EXERCISE DESCRIPTION: Rewrite all of the material below, replacing every occurrence of "slide" with "image" and leaving everything else unchanged. Leave the pictures out of your answer.
** Start of GIVEN ENTRIES **
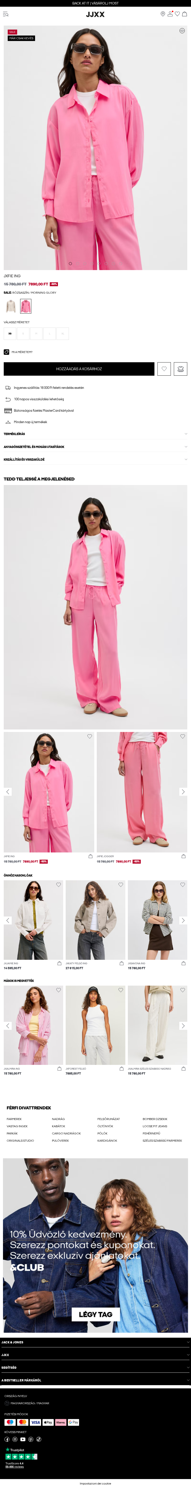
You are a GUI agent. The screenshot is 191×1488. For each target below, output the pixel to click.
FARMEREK (14, 1119)
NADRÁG (58, 1119)
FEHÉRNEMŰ (151, 1133)
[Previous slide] (8, 792)
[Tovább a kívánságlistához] (177, 15)
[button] (10, 333)
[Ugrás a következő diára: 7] (113, 263)
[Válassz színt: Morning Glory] (25, 306)
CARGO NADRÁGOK (66, 1133)
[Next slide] (183, 792)
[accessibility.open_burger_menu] (5, 14)
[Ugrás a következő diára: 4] (92, 263)
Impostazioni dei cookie (95, 1483)
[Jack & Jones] (95, 16)
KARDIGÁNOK (107, 1140)
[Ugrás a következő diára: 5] (98, 263)
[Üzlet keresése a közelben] (162, 15)
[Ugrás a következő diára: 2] (77, 263)
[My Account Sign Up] (95, 1245)
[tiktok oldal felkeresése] (38, 1441)
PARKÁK (12, 1133)
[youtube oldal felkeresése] (22, 1441)
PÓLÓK (102, 1133)
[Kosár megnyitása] (184, 14)
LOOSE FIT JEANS (155, 1126)
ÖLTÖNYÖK (105, 1126)
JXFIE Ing (12, 276)
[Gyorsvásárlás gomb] (90, 856)
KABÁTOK (58, 1126)
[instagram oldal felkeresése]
** End of GIVEN ENTRIES **
REPLY:
You are a GUI agent. The screenshot is 191×1488. For each target below, output the pixel to click.
FARMEREK (14, 1119)
NADRÁG (58, 1119)
FEHÉRNEMŰ (151, 1133)
[Previous image] (8, 792)
[Tovább a kívánságlistához] (177, 15)
[button] (10, 333)
[Ugrás a következő diára: 7] (113, 263)
[Válassz színt: Morning Glory] (25, 306)
CARGO NADRÁGOK (66, 1133)
[Next image] (183, 792)
[accessibility.open_burger_menu] (5, 14)
[Ugrás a következő diára: 4] (92, 263)
Impostazioni dei cookie (95, 1483)
[Jack & Jones] (95, 16)
KARDIGÁNOK (107, 1140)
[Ugrás a következő diára: 5] (98, 263)
[Üzlet keresése a közelben] (162, 15)
[Ugrás a következő diára: 2] (77, 263)
[My Account Sign Up] (95, 1245)
[tiktok oldal felkeresése] (38, 1441)
PARKÁK (12, 1133)
[youtube oldal felkeresése] (22, 1441)
PÓLÓK (102, 1133)
[Kosár megnyitása] (184, 14)
LOOSE FIT JEANS (155, 1126)
ÖLTÖNYÖK (105, 1126)
JXFIE Ing (12, 276)
[Gyorsvásárlás gomb] (90, 856)
KABÁTOK (58, 1126)
[instagram oldal felkeresése]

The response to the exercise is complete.